Exclude the pictures and set down, unaltered, the lines from the one that holds "Task: Switch to the Swagger UI browser tab" through the end of the data.
Segment Start: THE RECORDS
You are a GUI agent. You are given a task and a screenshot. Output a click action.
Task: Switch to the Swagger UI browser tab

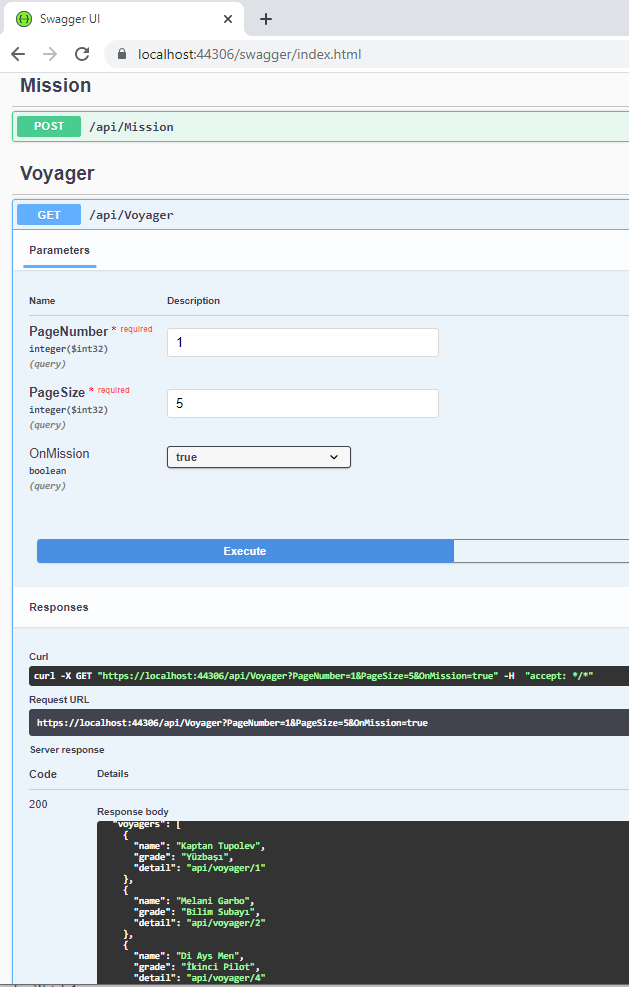(x=120, y=19)
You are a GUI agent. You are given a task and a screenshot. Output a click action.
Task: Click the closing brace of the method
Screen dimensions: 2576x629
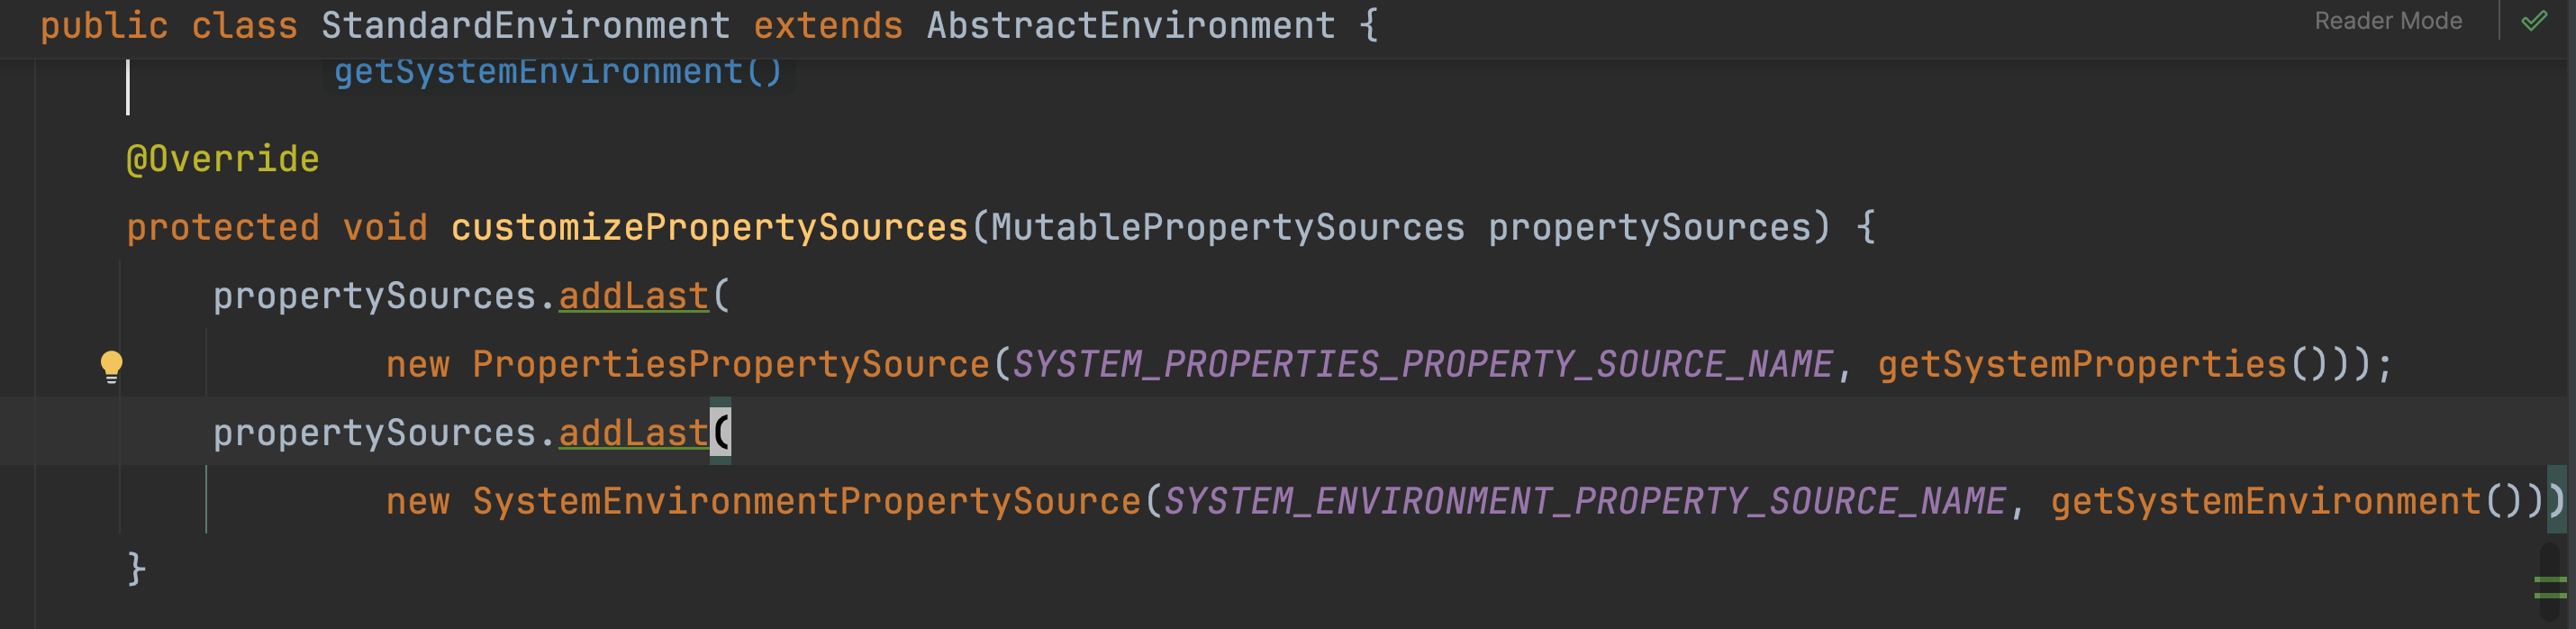[x=137, y=569]
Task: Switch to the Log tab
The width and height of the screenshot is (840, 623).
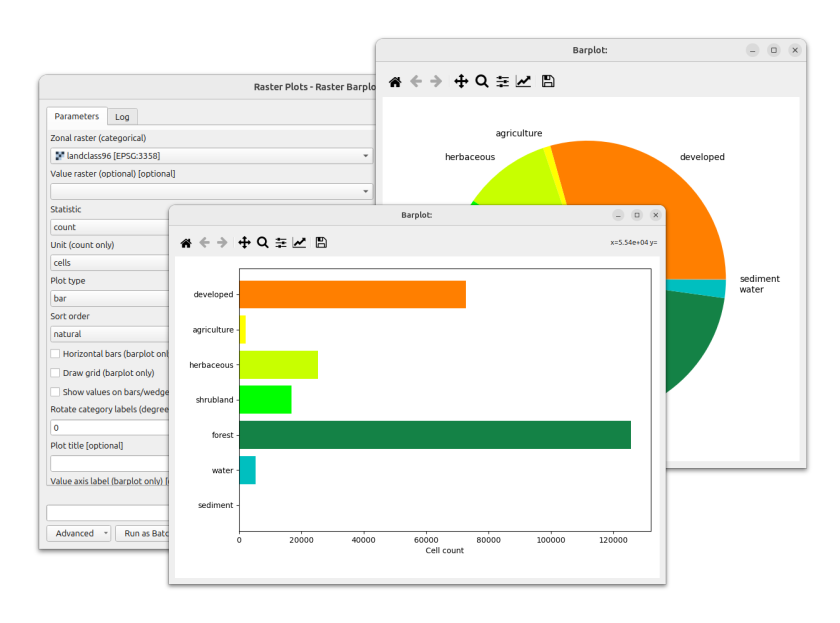Action: [122, 117]
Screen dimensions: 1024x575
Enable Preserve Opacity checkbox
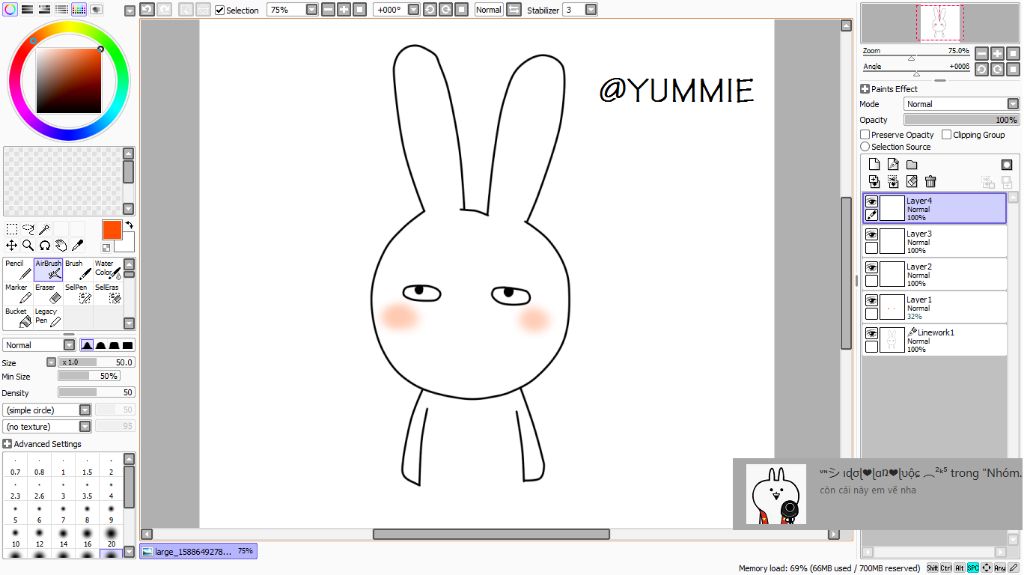865,134
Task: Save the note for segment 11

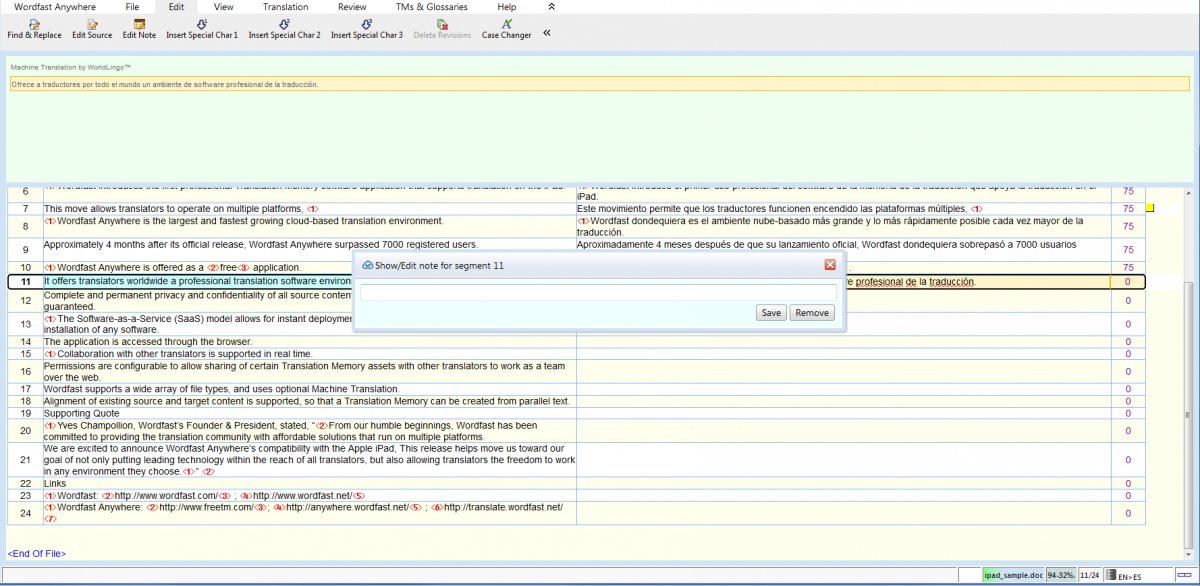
Segment End: THE RECORDS
» **WRITTEN ANSWER**
Task: Switch to the Swagger UI browser tab

(x=120, y=19)
You are a GUI agent. You are given a task and a screenshot. Output a click action.
Task: Click the closing brace of the method
Screen dimensions: 2576x629
[x=137, y=569]
Task: Switch to the Log tab
The width and height of the screenshot is (840, 623).
Action: [122, 117]
Screen dimensions: 1024x575
Enable Preserve Opacity checkbox
865,134
Task: Save the note for segment 11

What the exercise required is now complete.